So far so adequate for big-cap medtech
Big cap medtech disappoints – but still beats pharma.
It is not that investors are not positive about the largest medical technology companies – it is just that they are not as positive as they were. Amid macroeconomic uncertainty prompted by talk of trade barriers in the US and Brexit in the EU, the performance of big-cap medtechs across the first six months of 2018 has disappointed compared with their performance throughout 2017.
Still, with the lead riser, Abiomed, more than doubling its value medtechs vastly outpaced big pharma and biotech companies, none of which could muster an increase of more than 16% during the first half. For many years medtech has been regarded as biotech’s safer, duller cousin; perhaps now that opinion ought to be reversed.
A good idea of the pullback from the admittedly stratospheric highs of 2017 can be gained from a look at the stock market benchmarks of the medtech industry. US-listed stocks are still doing fairly well, though the growth here is nothing like as impressive as the 30% seen across last year (2017 saw the stars Align for big-cap medtech, January 9, 2018). European stocks, never quite as frothy as those across the Atlantic, have slipped into a loss.
|Stock index||6mth change|
|Thomson Reuters Europe Healthcare (EU)||(3%)|
|Dow Jones U.S. Medical Equipment Index||13%|
|S&P Composite 1500 HealthCare Equipment & Supplies||14%|
Overall retrenchment does not, of course, preclude some eye-catching leaps in value. The 118% rise in the heart pump maker Abiomed’s stock does not equal last year’s winner, the record-breaking 131% jump in Align Technology’s shares, but in dollar terms the value increases were almost equal, at about $10bn.
Abiomed sells the Impella range of temporary heart pumps, used to treat heart attack or cardiomyopathy patients in cardiogenic shock. And it sells them well: the franchise, which encompasses four different devices, is forecast to grow 20% per year out to 2024, hitting the $1bn mark in 2020. Abiomed has little real competition, with the large cardio device makers focused on permanent implants, and shareholders are rewarding its successful execution.
|Large cap ($10bn+) medtech companies: top risers and fallers in H1 2018|
|Share price (local currency)||Market capitalisation ($bn)|
|6mth chg||H1'18||6mth chg|
|Top 5 risers|
|Lepu Medical Technology||52%||10.4||3.9|
|*Market cap fell 4% on constant currency basis. Source: EvaluateMedtech.|
Execution, or rather the lack of it, is also behind the largest big-cap fall. Zimmer Biomet has had problems meeting demand for its orthopaedic devices for years now, and its attempts to clear the backlog have been hampered by a former Biomet plant in Warsaw, Indiana failing an FDA inspection in late 2016. A re-inspection this spring failed to clear the plant for use, and Zimmer has a hard slog ahead to rectify its supply problems.
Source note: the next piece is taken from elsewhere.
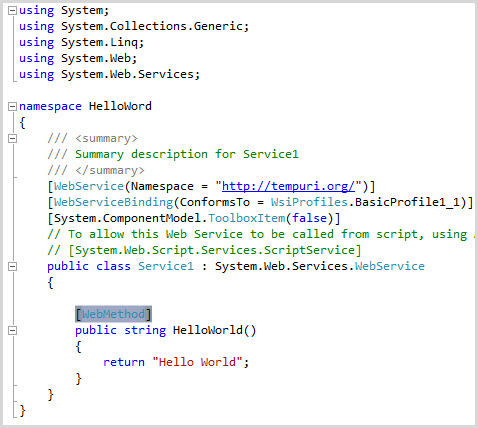Click the Service1 class name
The width and height of the screenshot is (478, 428).
pos(166,266)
Only three of the big-cap medtechs have endured a fall in their share price so far this year. In the coming years, though, the big-cap cohort will expand.
The analysis includes companies that obtain at least 40% of their revenue from medical devices, since then it will be their medtech businesses that move the shares. Two large mixed businesses are to spin out their medtech operations in the coming years, and the new groups will qualify for inclusion: GE Healthcare will emerge from General Electric and Novartis will set its Alcon unit free.
Another big-cap spin out has already occurred. The newly independent Siemens Healthineers listed on March 16 and while it cannot be included in a six-month analysis it is interesting to note its stock is up a respectable 27% from its float price of €28.
So far 2018 has been largely devoid of the large eye-catching moves that have shaken up the medtech space in recent years. This relatively quiet period seems to have allowed shareholders to judge companies on how well they can deliver on their promises. This might well be something for the sector’s debutantes to bear in mind.